The hostess of the press conference, Councilwoman Paladino, is one of just 6 Republicans on a City Council of 51 members. She pointed out that LL97 had passed the Council in 2019 by a vote of 48-3. However, there are the slightest glimmerings that a very slow awakening may be beginning. Also attending the press conference were two other Councilmembers — Linda Lee, from an adjacent district in Eastern Queens, and Ari Kagan from Brooklyn. Kagan, who represents a heavily Russian district in South Brooklyn (and who spoke with a heavy Russian accent), was initially elected as a Democrat in 2021, but switched to Republican just a year later in 2022. Ms. Lee is a Democrat, but indicated that her district has a higher concentration of coops than any other district in the City. She is clearly feeling some pressure to do something about this law. If she is feeling some pressure, that means that others are too.
These are just the first indications of pushback, as people slowly awaken to the crazy consequences of the laws to which we are supposedly committed. Obviously, it’s difficult to predict how this will play out. But these are middle-income coops, and I can’t see their owners all suddenly agreeing to discard perfectly functional gas heat systems with 10 or 20 years of useful life remaining, and springing for $25,000 or more per apartment to put in new heat pump systems that can’t keep the apartment warm when the temperature goes down to 20 degrees, as it regularly does around here. (Last night the low was 4 deg F.). More likely, they will stand their ground and dare the authorities to impose the million dollar fines. With several hundred thousand of these coops, in the end it won’t happen.
But while the grassroots revolt is only in its beginning stages, up at the commanding heights the climate bandwagon plows ahead as if nothing is changing. On January 10 Governor Hochul announced as part of her budget proposals that she wanted a new “cap and invest” system imposed as the means to effect rapid reductions in carbon emissions. I think the term “cap and invest” is some new branding, given the bad vibes that now accompany the prior brand name of “cap and trade.” But the idea is the same: limits for greenhouse gas emissions will be set, and then decreased each year. This will force the price of fossil fuel use up, and thus supposedly decrease the usage. In other words, the people will be punished for their sinful use of energy. From the Governor’s announcement:
Governor Kathy Hochul today announced a Cap-and-Invest Program to fund a sustainable and affordable future for all New Yorkers as part of the 2023 State of the State. Governor Hochul directed the Department of Environmental Conservation and the New York State Energy Research and Development Authority to advance an economywide Cap-and-Invest Program that establishes a declining cap on greenhouse gas emissions, invests in programs that drive emissions reductions in an equitable manner prioritizing disadvantaged communities, limits costs to economically vulnerable households, and maintains the competitiveness of New York industries.
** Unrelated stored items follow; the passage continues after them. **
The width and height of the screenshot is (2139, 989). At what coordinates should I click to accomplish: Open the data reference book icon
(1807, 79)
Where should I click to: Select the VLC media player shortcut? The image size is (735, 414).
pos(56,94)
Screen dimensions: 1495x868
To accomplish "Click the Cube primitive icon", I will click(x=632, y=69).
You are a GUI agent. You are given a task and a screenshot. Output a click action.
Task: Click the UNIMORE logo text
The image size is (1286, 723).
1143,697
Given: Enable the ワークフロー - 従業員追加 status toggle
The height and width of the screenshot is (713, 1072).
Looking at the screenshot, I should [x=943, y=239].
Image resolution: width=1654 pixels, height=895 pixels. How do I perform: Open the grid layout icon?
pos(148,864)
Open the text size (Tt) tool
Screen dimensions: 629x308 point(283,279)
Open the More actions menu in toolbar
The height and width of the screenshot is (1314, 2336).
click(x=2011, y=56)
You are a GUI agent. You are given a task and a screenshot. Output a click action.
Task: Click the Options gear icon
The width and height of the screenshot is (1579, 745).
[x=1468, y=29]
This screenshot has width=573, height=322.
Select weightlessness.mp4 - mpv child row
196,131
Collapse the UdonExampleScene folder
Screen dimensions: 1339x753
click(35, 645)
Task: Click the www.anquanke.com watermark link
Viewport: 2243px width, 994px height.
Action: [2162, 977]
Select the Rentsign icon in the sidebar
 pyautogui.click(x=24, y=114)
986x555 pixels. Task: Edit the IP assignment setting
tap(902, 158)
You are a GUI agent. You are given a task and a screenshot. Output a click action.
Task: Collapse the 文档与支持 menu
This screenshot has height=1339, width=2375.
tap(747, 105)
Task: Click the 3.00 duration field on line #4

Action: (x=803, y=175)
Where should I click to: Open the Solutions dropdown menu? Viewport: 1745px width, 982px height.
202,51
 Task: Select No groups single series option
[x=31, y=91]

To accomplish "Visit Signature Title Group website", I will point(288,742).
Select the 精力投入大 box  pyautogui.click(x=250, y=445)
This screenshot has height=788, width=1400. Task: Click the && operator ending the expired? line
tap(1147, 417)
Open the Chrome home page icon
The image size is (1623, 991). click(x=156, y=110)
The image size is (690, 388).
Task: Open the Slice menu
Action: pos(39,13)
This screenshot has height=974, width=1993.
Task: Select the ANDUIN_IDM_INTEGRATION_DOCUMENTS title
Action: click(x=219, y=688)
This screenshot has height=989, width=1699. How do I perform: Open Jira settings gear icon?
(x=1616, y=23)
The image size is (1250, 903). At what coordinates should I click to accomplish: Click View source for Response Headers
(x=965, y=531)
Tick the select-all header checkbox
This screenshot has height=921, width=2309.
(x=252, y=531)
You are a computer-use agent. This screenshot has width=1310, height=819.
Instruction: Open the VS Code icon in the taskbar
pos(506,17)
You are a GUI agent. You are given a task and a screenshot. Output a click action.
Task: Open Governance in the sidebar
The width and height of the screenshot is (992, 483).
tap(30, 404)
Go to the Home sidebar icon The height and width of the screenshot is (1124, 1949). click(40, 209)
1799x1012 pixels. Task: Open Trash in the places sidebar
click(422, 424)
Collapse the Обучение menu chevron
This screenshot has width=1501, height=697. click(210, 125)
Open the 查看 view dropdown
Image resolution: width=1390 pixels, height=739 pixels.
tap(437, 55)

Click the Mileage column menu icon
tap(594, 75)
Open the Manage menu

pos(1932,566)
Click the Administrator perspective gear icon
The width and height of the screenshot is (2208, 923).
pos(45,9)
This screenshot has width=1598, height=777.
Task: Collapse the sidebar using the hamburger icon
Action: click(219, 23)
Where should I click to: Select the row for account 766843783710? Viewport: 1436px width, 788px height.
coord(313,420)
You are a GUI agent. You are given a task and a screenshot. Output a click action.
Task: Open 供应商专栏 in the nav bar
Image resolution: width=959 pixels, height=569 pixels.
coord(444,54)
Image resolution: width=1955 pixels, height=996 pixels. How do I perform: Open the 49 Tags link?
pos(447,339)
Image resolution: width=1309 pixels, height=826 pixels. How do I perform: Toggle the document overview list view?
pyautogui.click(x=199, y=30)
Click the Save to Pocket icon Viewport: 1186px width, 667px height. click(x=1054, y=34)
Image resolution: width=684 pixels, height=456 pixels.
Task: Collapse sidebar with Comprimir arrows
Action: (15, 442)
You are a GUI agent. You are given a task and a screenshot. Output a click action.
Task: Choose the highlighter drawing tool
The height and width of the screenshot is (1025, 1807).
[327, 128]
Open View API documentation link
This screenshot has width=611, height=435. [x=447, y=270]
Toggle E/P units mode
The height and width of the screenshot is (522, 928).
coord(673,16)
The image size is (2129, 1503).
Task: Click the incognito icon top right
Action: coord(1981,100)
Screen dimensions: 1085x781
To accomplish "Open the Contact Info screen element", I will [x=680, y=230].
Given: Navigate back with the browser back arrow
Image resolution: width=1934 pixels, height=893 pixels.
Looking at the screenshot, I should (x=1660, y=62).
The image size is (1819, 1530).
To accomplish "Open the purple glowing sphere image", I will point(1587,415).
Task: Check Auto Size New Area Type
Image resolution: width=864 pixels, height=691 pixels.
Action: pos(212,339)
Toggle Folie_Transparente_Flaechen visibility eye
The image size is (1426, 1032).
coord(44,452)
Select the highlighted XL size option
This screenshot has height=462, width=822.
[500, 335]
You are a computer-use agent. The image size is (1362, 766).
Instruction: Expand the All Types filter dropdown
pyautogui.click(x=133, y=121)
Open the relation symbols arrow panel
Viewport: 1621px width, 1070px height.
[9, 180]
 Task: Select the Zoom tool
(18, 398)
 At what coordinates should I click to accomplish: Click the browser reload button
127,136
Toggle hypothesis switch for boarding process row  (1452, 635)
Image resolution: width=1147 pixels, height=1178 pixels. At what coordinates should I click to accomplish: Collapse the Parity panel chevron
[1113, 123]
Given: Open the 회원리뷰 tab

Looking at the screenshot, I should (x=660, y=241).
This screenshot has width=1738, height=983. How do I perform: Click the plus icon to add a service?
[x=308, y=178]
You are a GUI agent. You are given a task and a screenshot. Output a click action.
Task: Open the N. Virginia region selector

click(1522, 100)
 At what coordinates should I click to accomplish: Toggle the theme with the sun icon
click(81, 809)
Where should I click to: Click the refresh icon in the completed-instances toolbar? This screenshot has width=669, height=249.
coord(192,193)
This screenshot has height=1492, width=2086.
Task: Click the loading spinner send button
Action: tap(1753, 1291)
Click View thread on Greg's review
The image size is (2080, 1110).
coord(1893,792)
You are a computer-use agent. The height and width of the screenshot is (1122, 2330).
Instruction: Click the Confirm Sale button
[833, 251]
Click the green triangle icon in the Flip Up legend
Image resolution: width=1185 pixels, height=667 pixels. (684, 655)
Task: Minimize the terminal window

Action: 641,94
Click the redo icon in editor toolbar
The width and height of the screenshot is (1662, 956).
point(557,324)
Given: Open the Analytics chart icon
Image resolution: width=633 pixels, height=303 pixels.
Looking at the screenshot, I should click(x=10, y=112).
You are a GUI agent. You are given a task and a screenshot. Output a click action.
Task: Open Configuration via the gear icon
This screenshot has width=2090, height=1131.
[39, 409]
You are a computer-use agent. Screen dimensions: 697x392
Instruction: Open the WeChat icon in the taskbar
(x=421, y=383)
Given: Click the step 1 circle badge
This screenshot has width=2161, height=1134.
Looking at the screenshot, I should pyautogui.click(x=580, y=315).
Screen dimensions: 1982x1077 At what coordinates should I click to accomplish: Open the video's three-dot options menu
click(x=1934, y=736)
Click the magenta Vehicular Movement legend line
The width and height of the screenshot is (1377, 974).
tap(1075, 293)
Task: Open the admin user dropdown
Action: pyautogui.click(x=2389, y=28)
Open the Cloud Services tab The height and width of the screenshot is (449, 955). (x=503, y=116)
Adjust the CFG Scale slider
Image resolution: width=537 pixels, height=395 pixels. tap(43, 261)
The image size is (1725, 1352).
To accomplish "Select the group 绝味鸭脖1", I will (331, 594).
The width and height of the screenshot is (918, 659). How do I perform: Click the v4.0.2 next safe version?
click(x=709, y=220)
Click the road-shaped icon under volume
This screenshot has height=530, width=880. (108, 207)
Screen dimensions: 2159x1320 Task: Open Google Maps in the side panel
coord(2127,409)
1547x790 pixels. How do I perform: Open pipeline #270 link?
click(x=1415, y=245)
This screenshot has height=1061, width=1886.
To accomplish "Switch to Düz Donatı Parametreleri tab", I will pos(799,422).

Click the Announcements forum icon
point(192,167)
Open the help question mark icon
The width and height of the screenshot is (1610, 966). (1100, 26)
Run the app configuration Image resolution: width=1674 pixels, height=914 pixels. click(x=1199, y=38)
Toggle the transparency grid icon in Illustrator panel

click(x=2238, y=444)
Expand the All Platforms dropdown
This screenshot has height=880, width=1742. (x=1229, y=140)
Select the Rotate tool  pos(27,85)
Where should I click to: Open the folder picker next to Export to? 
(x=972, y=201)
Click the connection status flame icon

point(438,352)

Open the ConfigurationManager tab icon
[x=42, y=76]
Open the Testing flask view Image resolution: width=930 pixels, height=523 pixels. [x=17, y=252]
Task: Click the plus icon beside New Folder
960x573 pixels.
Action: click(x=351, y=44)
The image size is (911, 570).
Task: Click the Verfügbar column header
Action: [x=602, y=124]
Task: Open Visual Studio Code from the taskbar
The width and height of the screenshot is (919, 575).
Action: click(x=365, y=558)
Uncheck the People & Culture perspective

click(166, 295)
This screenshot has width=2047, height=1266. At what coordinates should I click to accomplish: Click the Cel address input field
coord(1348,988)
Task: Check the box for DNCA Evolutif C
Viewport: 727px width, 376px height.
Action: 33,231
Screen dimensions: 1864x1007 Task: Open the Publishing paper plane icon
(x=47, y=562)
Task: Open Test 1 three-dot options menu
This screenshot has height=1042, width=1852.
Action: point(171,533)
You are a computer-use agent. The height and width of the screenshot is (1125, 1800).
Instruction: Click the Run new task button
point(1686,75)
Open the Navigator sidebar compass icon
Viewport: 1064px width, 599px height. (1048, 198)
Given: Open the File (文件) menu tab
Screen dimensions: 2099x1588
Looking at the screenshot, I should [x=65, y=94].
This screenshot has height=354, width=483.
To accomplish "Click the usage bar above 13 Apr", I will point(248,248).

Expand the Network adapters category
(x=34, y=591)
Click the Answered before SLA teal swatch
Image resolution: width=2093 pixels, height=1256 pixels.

They’re going to gratuitously impoverish New Yorkers by forcing up the cost of energy for no discernible reason, but supposedly mitigate the effects in some way by passing out billions of dollars raised via carbon auctions to favored political constituencies. Again, the chance of this actually getting fully implemented over the next ten years is minimal, but exactly how it will all fall apart is impossible to predict. It will all be an excellent opportunity for Republicans if they play their cards right.